Telecom operators were early to advertise that they were leaders in the verticals mentioned above. However, now that the chips are down, TBR believes operators are focusing on real, mature IoT opportunity, leading to them drilling down on logistics. Logistics aligns well with telecom operators’ capabilities due to the mobile and distributed use cases. Verticals such as manufacturing provide less opportunity to telecom operators due to the more static and condensed nature of factories. Here are some examples of commercial logistical moves from leading operators:

  • In March 2017 Verizon announced the combination and rebranding of its Verizon Telematics, Fleetmatics and Telogis acquisitions into Verizon Connect. Verizon notes that the rebranding completes the integration of its connected vehicle division with its acquisitions of fleet and mobile workforce management companies Fleetmatics and Telogis. TBR believes the rebranding of Verizon’s telematics businesses into Verizon Connect was a smart move because focusing its IoT business around connecting mobile workforces differentiates Verizon, letting customers clearly know what they can use Verizon Connect for, highlighting its expertise and also making it more partner-friendly. Verizon Connect is now a module that can enhance a broad IoT platform such as Azure IoT.
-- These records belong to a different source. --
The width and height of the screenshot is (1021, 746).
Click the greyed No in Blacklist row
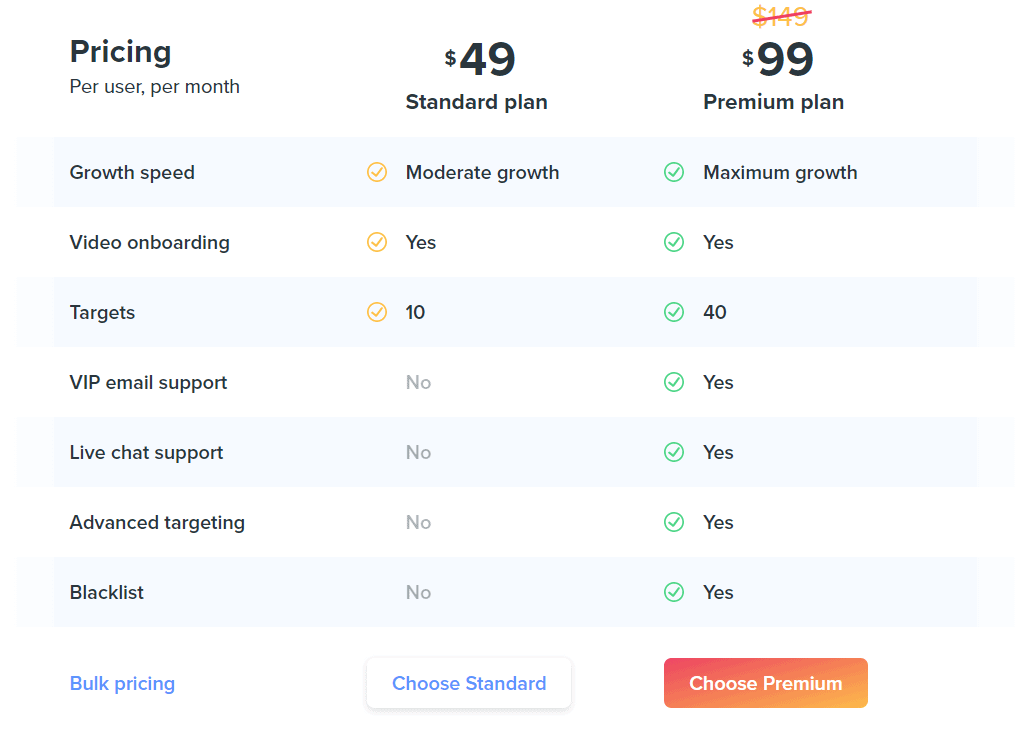click(418, 592)
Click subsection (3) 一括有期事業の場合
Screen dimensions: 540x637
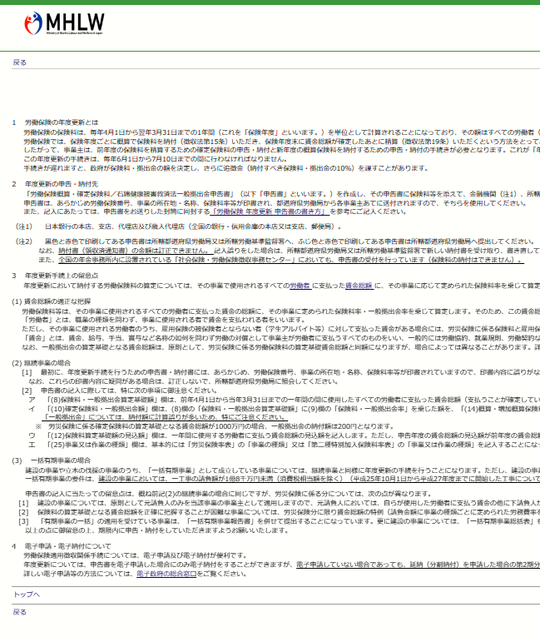[51, 460]
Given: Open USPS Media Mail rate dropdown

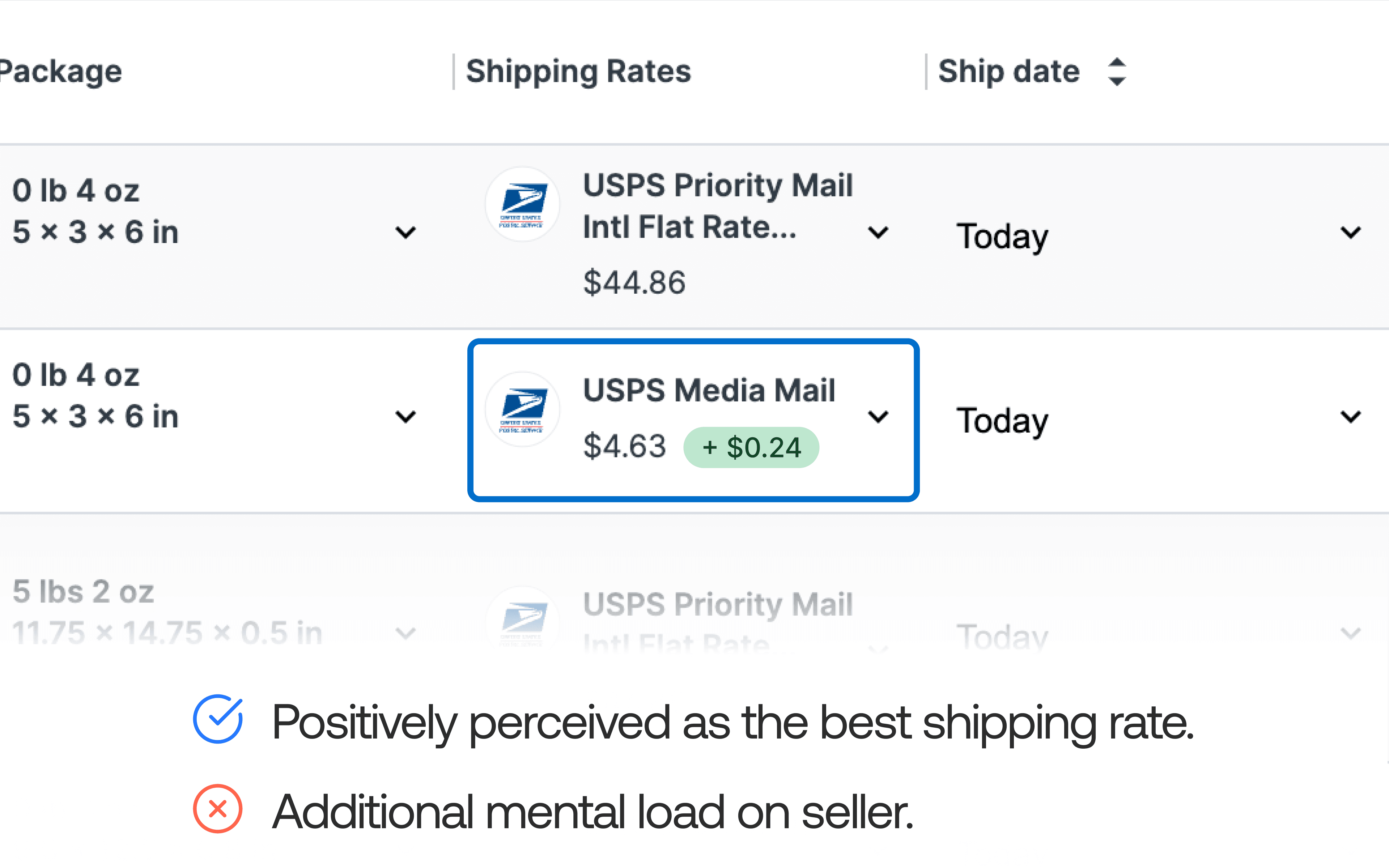Looking at the screenshot, I should [878, 417].
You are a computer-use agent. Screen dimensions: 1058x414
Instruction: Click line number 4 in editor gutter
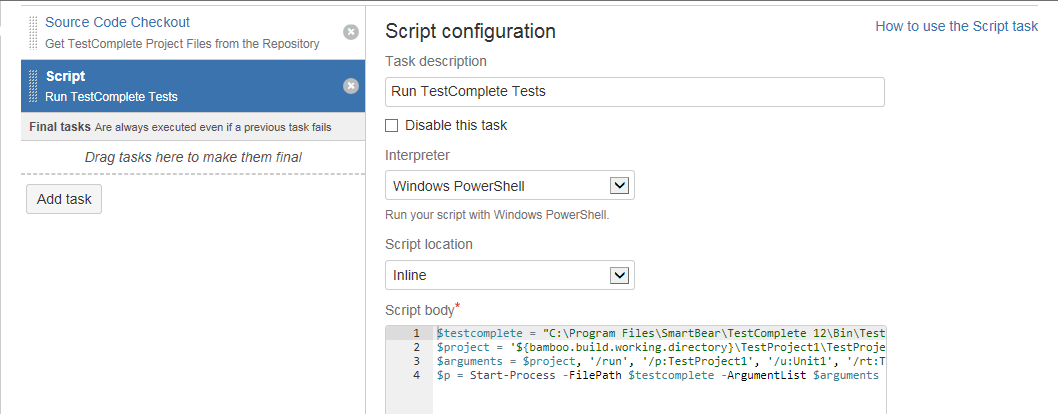(x=415, y=375)
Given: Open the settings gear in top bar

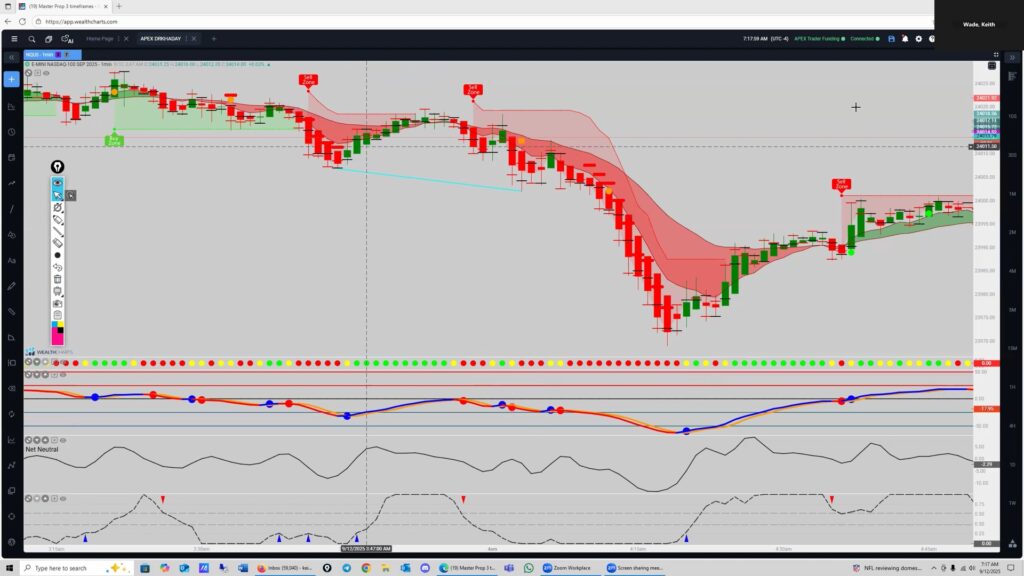Looking at the screenshot, I should pyautogui.click(x=919, y=39).
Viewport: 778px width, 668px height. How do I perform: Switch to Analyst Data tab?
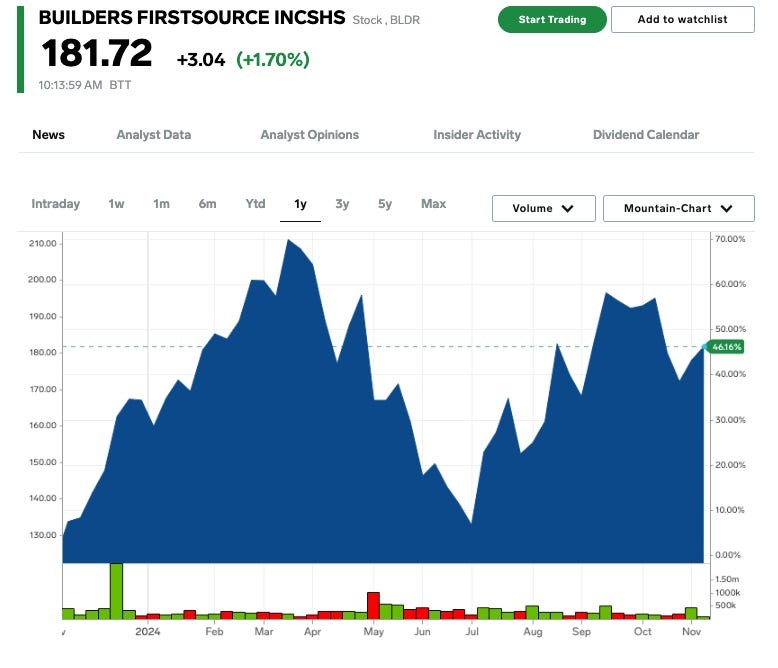[x=153, y=135]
  • In May 2018 AT&T entered into a partnership with operational technology (OT) behemoth Honeywell to develop IoT solutions for aircraft and freight deployments worldwide. AT&T delivers Honeywell worldwide connectivity, and Honeywell gives AT&T a larger door into industrial engagements.
  • In February AT&T launched two comprehensive solutions with Geotab’s fleet tracking platform, AT&T Fleet Management for Enterprise and AT&T Fleet Management for Government, to provide customers with a holistic view of their transportation assets to improve costs, productivity and safety.
  • TBR believes Telefonica, Vodafone and Orange are also competing for logistics engagements using well-populated landing pages touting their ability to provide logistics-based IoT solutions. Orange, for example, signed a three-year multimillion-euro agreement with Finland-based Cargotec in 4Q17 to codevelop an IoT-based cargo solution.

While vendors will compete for logistics business opportunities worldwide, TBR believes Verizon will try to consolidate and win share of the field service and trucking industries in North America; AT&T will focus on air and sea shipping or asset tracking worldwide and leverage its advantage in connected car gained through multiple contracts with leading automakers; and Telefonica, Vodafone and Orange will battle it out for EMEA and LATAM share.